Şu sıralar o kadar çok kadına şiddet haberi görüyor ve okuyoruz ki bunu yıl olmuş 2024 hala konuşuyor olmamız bile insanlık adına utanç verici...Özellikle çalışan ve başarılı kadınları daha çok konuşmamız gereken bu süreçte ne yazık ki böyle haberler adeta tüm olanları gölgeliyor.  Kadını tekmele hakkı sadece anne karnında ki bebeğe mahsusdur bunun dışındaki her türlü şiddete ağır cezalar veeilmeli. Hem şiddet hem de taciz nasıl çirkinleşebiliyor insan bunun tablosunu görüyoruz ne yazık ki. Kaldı ki böyle haberleri görüp karşı tarafı kınadığımız da annesi, kız kardeşi, ablası yok mu bunun aynısını ona yapsalar diye bir empati örneği hep verilir. 
Yasalar nasıl ki değişebiliyorsa özellikle bu husus da kesin yeni yasalar gelmeli. Özellikle polislerimize biraz daha fazla yetki verilmeli bu konuda.

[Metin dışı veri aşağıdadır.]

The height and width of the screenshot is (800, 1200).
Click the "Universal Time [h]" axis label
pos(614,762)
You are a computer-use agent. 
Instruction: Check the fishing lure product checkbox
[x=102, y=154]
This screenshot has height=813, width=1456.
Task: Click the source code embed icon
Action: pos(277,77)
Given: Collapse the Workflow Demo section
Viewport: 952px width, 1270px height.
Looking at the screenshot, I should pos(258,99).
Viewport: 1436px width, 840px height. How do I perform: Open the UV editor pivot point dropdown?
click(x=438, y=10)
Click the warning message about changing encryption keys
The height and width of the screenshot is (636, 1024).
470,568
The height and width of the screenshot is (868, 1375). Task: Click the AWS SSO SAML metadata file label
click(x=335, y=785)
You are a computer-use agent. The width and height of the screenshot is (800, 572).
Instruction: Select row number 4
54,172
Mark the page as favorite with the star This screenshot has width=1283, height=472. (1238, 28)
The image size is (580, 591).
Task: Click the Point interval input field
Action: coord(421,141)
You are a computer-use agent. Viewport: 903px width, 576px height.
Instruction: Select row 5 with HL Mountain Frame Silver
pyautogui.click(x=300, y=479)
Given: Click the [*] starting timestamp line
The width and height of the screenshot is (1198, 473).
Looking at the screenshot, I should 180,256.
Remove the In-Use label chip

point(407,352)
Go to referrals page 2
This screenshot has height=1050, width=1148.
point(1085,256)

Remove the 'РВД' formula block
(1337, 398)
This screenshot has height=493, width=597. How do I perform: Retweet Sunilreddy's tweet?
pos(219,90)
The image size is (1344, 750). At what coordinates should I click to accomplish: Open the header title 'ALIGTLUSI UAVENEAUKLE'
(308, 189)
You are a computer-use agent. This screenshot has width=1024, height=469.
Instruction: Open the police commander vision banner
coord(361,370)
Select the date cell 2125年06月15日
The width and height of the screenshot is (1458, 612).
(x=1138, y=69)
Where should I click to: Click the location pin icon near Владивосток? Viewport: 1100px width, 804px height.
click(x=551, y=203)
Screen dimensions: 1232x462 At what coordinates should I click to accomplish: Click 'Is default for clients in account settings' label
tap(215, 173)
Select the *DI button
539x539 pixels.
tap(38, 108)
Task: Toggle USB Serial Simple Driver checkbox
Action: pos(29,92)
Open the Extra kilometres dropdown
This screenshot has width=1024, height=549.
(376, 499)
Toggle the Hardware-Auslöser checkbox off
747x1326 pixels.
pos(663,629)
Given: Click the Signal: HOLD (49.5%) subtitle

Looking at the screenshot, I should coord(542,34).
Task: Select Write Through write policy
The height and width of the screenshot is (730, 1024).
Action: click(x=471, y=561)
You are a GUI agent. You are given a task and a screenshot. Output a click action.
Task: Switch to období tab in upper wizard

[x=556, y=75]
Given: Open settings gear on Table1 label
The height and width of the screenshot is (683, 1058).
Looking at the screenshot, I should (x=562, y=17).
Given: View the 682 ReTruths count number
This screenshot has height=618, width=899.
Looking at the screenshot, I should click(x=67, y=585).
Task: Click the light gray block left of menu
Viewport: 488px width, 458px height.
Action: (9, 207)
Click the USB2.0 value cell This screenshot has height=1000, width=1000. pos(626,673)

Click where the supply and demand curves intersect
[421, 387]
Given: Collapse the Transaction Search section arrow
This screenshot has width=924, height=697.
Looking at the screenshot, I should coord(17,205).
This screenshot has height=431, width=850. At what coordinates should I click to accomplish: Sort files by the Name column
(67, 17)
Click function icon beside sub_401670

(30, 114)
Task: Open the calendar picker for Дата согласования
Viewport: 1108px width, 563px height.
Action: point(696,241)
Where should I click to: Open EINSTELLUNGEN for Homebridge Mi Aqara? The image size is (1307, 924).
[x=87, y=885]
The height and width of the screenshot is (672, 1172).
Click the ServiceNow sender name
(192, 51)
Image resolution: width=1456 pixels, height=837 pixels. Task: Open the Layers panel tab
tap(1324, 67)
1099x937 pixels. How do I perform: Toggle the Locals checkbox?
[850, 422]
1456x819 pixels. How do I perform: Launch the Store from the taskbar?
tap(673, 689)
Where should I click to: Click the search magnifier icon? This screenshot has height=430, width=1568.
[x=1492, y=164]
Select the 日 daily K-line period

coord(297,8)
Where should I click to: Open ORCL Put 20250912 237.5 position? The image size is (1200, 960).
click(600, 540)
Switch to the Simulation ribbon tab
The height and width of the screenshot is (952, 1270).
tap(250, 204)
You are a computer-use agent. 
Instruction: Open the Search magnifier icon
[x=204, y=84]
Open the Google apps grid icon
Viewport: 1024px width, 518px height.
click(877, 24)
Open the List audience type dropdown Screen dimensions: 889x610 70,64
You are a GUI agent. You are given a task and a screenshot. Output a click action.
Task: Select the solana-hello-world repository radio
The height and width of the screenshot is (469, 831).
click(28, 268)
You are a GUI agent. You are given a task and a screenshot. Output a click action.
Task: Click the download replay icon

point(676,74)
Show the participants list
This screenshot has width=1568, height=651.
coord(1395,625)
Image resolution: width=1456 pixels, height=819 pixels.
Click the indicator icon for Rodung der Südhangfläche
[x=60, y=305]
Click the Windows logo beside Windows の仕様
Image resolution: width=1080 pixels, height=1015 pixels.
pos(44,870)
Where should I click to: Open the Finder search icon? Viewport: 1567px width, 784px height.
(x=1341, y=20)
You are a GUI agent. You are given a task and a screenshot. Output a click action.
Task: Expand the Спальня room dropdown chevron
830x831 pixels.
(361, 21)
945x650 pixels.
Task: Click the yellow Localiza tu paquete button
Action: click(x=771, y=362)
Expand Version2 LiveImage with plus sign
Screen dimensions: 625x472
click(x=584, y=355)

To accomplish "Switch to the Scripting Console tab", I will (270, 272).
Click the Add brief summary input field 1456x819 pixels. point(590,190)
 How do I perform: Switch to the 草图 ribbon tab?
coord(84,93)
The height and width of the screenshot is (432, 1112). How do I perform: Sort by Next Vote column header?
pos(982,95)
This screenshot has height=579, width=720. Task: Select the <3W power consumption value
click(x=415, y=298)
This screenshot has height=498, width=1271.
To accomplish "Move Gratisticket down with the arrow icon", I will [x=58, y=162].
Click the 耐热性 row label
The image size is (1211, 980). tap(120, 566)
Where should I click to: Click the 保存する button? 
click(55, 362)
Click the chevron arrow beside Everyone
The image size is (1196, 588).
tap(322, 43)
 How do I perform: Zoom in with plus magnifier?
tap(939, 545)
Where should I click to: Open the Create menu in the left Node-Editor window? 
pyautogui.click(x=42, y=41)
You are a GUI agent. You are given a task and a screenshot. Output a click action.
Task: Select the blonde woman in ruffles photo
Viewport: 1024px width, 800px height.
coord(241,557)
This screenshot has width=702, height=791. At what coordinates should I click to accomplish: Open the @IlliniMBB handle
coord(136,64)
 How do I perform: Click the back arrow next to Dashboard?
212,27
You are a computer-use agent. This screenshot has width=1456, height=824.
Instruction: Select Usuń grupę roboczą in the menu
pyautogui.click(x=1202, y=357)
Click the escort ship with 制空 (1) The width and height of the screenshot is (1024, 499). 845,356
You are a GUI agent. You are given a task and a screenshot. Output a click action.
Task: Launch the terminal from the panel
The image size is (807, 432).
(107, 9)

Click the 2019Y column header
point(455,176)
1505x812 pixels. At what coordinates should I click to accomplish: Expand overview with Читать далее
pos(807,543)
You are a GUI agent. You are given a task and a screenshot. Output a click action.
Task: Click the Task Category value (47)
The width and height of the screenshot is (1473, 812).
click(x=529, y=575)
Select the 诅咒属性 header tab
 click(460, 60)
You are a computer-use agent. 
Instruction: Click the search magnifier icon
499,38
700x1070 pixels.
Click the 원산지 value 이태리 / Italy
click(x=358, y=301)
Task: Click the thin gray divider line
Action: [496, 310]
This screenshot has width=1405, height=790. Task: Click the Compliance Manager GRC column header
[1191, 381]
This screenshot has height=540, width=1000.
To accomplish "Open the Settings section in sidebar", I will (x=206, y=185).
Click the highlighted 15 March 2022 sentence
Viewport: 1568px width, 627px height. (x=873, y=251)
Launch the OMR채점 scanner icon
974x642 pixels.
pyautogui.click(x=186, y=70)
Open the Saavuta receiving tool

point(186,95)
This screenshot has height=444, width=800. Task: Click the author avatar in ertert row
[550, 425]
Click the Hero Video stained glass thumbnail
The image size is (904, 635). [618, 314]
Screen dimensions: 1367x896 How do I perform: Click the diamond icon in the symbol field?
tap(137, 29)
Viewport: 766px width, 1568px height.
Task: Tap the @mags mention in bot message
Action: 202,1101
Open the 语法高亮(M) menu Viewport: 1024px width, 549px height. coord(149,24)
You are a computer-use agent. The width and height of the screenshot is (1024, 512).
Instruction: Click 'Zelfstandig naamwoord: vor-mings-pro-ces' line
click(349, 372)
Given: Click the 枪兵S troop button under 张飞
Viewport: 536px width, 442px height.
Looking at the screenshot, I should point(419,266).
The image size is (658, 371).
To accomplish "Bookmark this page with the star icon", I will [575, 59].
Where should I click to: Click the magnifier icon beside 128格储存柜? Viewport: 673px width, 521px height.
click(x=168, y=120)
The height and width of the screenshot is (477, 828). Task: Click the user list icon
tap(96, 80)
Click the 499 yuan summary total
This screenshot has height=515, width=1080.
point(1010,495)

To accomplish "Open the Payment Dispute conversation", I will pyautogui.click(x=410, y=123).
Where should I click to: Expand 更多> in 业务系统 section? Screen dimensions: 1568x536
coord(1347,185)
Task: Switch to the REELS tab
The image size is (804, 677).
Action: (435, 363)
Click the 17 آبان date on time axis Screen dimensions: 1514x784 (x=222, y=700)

Kadına şiddetin her türlüsü sadece yasa ile de önlenemez. Çocuklarımıza küçük yaşta okulda ders olarak verilmeyen ve sadece ailenin sağlayacağı merhametlik duygusu aşılanmalı. Çocuk aile içinde babasını her daim kendine rol olarak görecektir. Burada işin büyük kısmı babalara düşüyor. Dolayısıyla aile içindeki davranışlar çocuğun üzerinde bilinç altına olumsuz mesajlar gönderebiliyor ya da olumlu bu tamamen bizim elimizde.
Şiddet sadece bunlarla sınırlı değil tabi ister fiziksel ister ekonomik ya da psikolojik olsun bir bütün olarak görmek gerekir. İnanın X platformunda fiziki şiddet uygulayan videolara denk geldiğimde çoğumuz izleyemiyorken bile bu nasıl bir kin nasıl bir sinir ya da nasıl bir intikam ki insanlıktan çıkartabiliyor. 

Birleşmiş Milletler tarafından 1999 yılında alınan kararla 25 Kasım Kadına Yönelik Şiddetle Uluslararası Mücadele Günü olarak kabul edilse de hatta 8 Mart Dünya Kadınlar Günü, Anneler Günü gibi önemli günlerle bazı şeyler daha ayrıntılı anlatılsa da ne yazık ki azalan bir şiddet göremiyoruz. İşten çıkıp evine yetişmeye çalışırken tacize uğrayan o kadar çok haber var ki hele de şu sıralar. Belediye otobüsleri akşam 22:00 den sonra kadınları durak da değil isterse yol üzeri ise evinin önünde indirecek denildi. Ama bunlar da çözüm olmadığı gibi halkın tacizcileri linç gitişimlerinden bile kimse ders almıyor. İşte tam da burada yasaların devreye girmesi gerektiğinin altını bir kez daha çizmek gerekir.

1930 yılından itibaren çıkarılan bir dizi yasa ile öncelikle Belediye seçimlerine katılma ardından köylerde muhtar olma, ihtiyar meclislerine seçilme hakkı tanınan kadınların milletvekili seçme ve seçilme hakları 5 Aralık 1934'te Anayasa ve Seçim Kanunu ile yasallaştı. Yine net çizgilerin çekildiği bir yasa şart. Zorla evlendirmeler ve töre cinayetlerin de önüne geçmek gerekir. Akraba evliliği belki önlenirse bir nebze bunun da önüne geçilebilir. Öncelikle kadınlara yapılan haksızlıkları artık kökünden çözebilmek için temel ve somut adımlar atmak gerekiyor. Benim bu konuda gelecek nesillere yarınlara dair umudum var. Yeter ki herkes üzerine düşen sorumluluğun farkında olsun.